> [Selected excerpt]
Wow. Where to begin? In a first encounter situation, one must always have a "yes" at each stage? And how is a man to prove "yes" was the answer given at the time if a woman subsequently changes her mind? Moreover, what if "yes" apparently came in the wake of a breakup? This is not some hypothetical instance; it is a very real and concrete case that recently came up in a Scott H. Greenfield post about an alleged sexual assault at Swarthmore College:
[George] Will raises a 2013 case out of Swarthmore College, where a student “was in her room with a guy with whom she’d been hooking up for three months”:
“They’d now decided — mutually, she thought — just to be friends. When he ended up falling asleep on her bed, she changed into pajamas and climbed in next to him. Soon, he was putting his arm around her and taking off her clothes. ‘I basically said, “No, I don’t want to have sex with you.” And then he said, “OK, that’s fine” and stopped. . . . And then he started again a few minutes later, taking off my panties, taking off his boxers. I just kind of laid there and didn’t do anything — I had already said no. I was just tired and wanted to go to bed. I let him finish. I pulled my panties back on and went to sleep.’”
Six weeks later, the woman reported that she had been raped.
U. Kansas law professor Corey Yung tut-tuts Will's rejection of that claim with the definitional slipperiness we see in the proposed law. And then:
In a comment to Yung’s post, Brett Bellmore provides an incisive reaction to Yung’s political myopia.  The comment is so good that I reprint it in its entirety (with apologies to all involved):
  1. The only basis we have for believing the allegation, IS the allegation. All the circumstantial evidence (Mentioned in the account, anyway.) is perfectly consistent with no rape having taken place. We’re going to convict people of serious crimes on the basis of unsupported allegations?

    The prior sexual relations DID create a presumption of consent, just as “Didn’t know him until they met in the alley” creates a presumption of no consent. So does the not immediately reporting it.
  2. All acts exist on a continuum. Sex exists on a continuum from voluntary to rape. THIS incident, even if the account is accurate, is awfully close to the transition point. And yet, we’re supposed to treat it as just as serious as an act as unambiguous rape?
  3. Believing her, she knew of a rapist at large, and didn’t bother warning anybody for six weeks? We’re supposed to treat this as a serious crime, even though SHE didn’t?

> [Supplied data]
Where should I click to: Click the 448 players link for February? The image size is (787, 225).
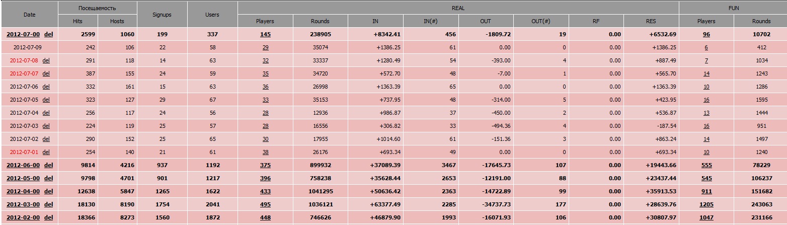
==
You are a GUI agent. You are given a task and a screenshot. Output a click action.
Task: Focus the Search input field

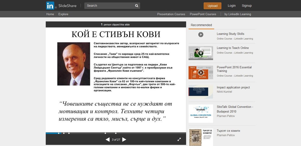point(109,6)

> [Problem to solve]
Copy the passage about the Swarthmore case word for word, from "Six weeks later, the" up to and including "of unsupported allegations?". The records are a separate body of material, unconnected to the text.

> [Written response]
Six weeks later, the woman reported that she had been raped.
U. Kansas law professor Corey Yung tut-tuts Will's rejection of that claim with the definitional slipperiness we see in the proposed law. And then:
In a comment to Yung’s post, Brett Bellmore provides an incisive reaction to Yung’s political myopia.  The comment is so good that I reprint it in its entirety (with apologies to all involved):
  1. The only basis we have for believing the allegation, IS the allegation. All the circumstantial evidence (Mentioned in the account, anyway.) is perfectly consistent with no rape having taken place. We’re going to convict people of serious crimes on the basis of unsupported allegations?